Il ne saurait donc être indifférent à l’apologie du christianisme, bien que ce résultat n’appartienne pas rigoureusement à sa mission, de voir préalablement éprouvées et consolidées les bases de la foi chrétienne, après avoir soumis à la critique les formes religieuses et philosophiques qui attaquent ou menacent ces principes fondamentaux : le polythéisme, le panthéisme, le matérialisme, le déisme, toutes formes plus ou moins accentuées de l’incrédulité générale du cœur de l’homme, et dont l’incrédulité en face de la révélation chrétienne n’est que la manifestation extrême. Une fois l’inanité, l’erreur ou l’incohérence intime de ces différentes formes reconnues, nous aborderons d’un esprit plus libre et d’un cœur plus léger la défense de la cause suprême de la vérité et du bien.

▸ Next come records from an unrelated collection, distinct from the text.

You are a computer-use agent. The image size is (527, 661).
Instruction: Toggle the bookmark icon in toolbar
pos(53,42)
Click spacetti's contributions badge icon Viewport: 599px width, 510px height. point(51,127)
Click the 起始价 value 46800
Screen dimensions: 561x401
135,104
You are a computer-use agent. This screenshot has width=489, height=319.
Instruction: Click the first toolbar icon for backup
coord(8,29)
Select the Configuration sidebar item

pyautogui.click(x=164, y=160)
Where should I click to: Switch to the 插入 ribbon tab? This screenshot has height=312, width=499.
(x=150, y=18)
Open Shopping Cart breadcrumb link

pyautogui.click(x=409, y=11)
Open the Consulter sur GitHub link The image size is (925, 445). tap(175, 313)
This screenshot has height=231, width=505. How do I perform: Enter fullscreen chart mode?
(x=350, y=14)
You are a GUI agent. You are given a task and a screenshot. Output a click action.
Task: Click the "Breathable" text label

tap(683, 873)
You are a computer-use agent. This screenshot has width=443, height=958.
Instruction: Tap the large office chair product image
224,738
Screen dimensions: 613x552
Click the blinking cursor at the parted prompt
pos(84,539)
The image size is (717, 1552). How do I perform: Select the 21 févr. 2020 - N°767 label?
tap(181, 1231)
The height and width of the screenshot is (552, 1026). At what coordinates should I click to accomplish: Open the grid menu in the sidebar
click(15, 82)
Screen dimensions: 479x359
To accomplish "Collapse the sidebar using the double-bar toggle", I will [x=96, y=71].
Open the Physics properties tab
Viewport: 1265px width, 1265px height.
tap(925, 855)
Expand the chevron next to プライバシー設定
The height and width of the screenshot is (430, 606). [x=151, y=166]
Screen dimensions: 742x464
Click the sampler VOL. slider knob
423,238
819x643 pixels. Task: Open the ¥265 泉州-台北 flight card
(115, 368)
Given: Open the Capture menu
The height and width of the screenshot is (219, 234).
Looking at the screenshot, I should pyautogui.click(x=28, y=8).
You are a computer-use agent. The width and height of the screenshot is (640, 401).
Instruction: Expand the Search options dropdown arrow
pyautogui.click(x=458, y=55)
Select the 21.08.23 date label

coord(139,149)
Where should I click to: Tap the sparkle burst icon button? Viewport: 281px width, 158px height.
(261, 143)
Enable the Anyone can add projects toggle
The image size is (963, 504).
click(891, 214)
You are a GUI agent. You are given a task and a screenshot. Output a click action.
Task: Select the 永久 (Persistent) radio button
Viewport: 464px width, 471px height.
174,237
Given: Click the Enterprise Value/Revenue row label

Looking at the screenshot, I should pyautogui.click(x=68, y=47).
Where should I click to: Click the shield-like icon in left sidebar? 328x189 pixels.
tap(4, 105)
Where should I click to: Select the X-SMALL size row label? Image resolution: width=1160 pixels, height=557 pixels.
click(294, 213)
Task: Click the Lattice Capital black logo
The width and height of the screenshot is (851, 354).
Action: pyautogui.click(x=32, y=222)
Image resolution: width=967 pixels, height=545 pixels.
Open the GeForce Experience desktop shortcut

« Nous prenons le mot autorité au sens de cette définition donnée par M. Edmond Schérer. « Tout ce qui détermine une action ou une opinion par des considérations étrangères à la valeur intrinsèque de l’ordre intimé ou de la proposition énoncée ». En un sens plus général, l’autorité, c’est, selon Littré, le pouvoir de se faire obéir. Il convient seulement d’introduire dans cette définition l’idée du droit, sans oublier que le pouvoir peut s’exercer sans le droit, puisqu’il y a des autorités usurpées, et que le droit peut exister sans le pouvoir, puisqu’il y a des autorités méconnues ».